Berührende Texte über Kindheitsorte, sinnlich und klar

Saarbrücken. Der Autor, geboren 1954 in Meßkirch, lebt seit 1995 wieder bei Sauldorf in Baden-Württemberg, wo er auch aufgewachsen ist, und im Wendland. Die Erinnerungen an die Orte seiner Kindheit, die er in seinen Erzählungen verarbeitet hat, sind schmerzhaft - vor allem, wenn es um die Liebe geht. Es ist die Zeit der 50er und 60er Jahre

Saarbrücken. Der Autor, geboren 1954 in Meßkirch, lebt seit 1995 wieder bei Sauldorf in Baden-Württemberg, wo er auch aufgewachsen ist, und im Wendland. Die Erinnerungen an die Orte seiner Kindheit, die er in seinen Erzählungen verarbeitet hat, sind schmerzhaft - vor allem, wenn es um die Liebe geht.Es ist die Zeit der 50er und 60er Jahre. Einige Figuren aus Stadlers früheren Werken sind wieder mit dabei. Und was da erzählt wird, mutet anachronistisch an. "Die Geschichten spielen in einem anderen Jahrtausend", schreibt der Autor. Den Figuren bleibt, aus der schmerzlichen kollektiven Erfahrung des Kriegs in den Konsumismus des Wirtschaftswunders zu fliehen. Und so träumen sie auch alle vom Leben, vom Meer, vom Fernsehen und von Amerika. Wie in der Titel gebenden Erzählung "New York machen wir das nächste Mal". Da, am Rande New Yorks, sind der Vater und sein Vetter Pino nach einer langen Reise im Auto mit den Kindern endlich in der Stadt der Träume angekommen. Die Kinder sind erpicht darauf, die so unvergleichliche Stadt zu erleben. Doch jäh zerplatzt der lang gehegte Traum in der Realität. Denn völlig unerwartet beginnt sogleich nach der Ankunft die Heimreise. Die Enttäuschung ist groß: "Also war die Sehnsucht" danach "bald größer als das Empire State Building."

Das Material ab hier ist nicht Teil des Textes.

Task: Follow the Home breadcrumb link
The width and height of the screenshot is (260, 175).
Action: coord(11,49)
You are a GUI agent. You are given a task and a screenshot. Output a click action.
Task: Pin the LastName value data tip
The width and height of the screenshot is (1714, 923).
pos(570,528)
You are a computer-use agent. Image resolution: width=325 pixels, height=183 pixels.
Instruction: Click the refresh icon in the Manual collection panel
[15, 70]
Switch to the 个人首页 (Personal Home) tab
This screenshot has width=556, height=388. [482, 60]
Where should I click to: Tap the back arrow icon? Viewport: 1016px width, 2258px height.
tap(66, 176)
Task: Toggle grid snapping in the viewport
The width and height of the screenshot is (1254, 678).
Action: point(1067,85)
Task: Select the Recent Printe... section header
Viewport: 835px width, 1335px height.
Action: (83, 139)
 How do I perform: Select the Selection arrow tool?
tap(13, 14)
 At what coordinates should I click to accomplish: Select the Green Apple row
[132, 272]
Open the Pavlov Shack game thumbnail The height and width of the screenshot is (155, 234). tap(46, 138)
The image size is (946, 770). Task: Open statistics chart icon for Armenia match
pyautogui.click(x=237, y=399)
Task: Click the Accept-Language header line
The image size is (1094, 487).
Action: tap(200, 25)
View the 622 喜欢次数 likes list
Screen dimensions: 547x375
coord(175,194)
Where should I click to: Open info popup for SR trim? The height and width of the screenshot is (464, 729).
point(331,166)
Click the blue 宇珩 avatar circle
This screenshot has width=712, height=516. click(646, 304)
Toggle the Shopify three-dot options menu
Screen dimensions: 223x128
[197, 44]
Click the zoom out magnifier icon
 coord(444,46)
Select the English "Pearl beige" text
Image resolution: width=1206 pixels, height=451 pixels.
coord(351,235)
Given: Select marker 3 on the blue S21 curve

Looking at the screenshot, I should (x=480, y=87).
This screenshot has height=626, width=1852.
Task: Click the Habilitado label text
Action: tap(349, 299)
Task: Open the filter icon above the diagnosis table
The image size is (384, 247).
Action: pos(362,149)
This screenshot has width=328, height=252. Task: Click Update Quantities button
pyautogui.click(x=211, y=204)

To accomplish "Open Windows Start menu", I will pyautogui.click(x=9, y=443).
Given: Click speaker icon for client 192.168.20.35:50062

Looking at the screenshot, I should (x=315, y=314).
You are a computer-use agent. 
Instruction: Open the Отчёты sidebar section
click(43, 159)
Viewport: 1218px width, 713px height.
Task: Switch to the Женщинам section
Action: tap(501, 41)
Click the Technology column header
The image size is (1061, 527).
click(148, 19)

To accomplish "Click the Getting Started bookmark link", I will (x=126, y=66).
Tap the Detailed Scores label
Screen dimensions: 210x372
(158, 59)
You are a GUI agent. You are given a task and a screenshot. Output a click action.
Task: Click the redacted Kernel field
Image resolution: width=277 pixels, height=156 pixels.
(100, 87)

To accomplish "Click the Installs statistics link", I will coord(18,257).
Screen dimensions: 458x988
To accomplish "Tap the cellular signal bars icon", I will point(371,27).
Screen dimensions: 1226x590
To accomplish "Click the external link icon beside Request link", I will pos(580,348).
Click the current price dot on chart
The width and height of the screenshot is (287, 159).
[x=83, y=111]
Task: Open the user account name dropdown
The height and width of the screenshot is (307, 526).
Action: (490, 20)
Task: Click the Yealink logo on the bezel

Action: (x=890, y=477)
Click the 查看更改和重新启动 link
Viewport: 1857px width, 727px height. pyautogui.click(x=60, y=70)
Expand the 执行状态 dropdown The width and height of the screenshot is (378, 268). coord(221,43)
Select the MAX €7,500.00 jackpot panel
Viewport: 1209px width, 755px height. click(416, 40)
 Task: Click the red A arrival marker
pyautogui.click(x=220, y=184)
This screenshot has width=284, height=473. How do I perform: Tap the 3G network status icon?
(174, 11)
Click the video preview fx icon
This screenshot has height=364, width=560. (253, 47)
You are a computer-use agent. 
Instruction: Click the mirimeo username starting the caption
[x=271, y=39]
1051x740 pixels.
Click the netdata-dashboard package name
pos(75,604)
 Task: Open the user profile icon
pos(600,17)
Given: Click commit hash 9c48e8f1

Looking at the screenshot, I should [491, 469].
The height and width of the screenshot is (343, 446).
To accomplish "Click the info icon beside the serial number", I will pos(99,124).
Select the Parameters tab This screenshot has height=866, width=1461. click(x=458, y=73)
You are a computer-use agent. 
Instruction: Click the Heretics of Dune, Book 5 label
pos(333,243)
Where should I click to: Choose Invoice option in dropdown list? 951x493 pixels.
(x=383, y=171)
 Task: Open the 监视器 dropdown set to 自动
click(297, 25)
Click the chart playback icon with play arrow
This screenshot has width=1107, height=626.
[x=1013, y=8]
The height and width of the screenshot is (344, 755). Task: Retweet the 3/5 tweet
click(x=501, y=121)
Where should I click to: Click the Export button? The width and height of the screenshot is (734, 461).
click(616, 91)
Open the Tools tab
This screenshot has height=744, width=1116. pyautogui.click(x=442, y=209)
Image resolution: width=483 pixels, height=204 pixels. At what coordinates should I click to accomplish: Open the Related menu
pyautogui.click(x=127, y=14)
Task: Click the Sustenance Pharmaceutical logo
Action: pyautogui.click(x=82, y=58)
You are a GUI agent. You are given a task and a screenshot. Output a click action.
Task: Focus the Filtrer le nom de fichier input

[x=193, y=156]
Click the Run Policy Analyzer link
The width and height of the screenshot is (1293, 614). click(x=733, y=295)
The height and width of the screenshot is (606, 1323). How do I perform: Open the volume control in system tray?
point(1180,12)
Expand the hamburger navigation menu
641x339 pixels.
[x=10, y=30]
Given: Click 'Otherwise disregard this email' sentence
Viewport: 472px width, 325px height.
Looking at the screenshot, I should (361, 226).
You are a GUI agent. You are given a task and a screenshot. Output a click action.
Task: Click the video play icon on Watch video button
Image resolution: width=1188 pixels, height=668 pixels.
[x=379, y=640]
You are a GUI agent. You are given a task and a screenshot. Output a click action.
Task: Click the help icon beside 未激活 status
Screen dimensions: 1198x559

Schmerz und Sehnsucht sind auch Leitmotive in der Zweisamkeit. So leben die Paare, von denen wir erfahren, in einem Gehege der Sprachlosigkeit. "Meine Frau und ich: Wir sind zwei, von denen ich nur die eine Hälfte kenne. Ob wir die Fremdheit zu zweit erleben oder das Leben alleine fristen - Haltlosigkeit bleibt nicht aus . . ." Leben und Sterben sind bei Stadler wie zwei Seiten einer Medaille. Doch die Motive der Vergeblichkeit und des Sterbens münden stets bei ihm ins pure Vergnügen - in einen sarkastischen und zugleich befreienden, aphoristisch zugespitzten Humor. Der Georg Büchner-Preisträger treibt seine Methode des Aussparens und Andeutens bei einigen sehr kurzen Texten etwas auf die Spitze. Das schmälert jedoch nicht den literarischen Rang der Mehrheit der längeren Prosatexte, die uns berühren. Sinnlich und klar, lakonisch und dicht sind sie großartige Zeugnisse einer außergewöhnlich bildkräftigen Sprache.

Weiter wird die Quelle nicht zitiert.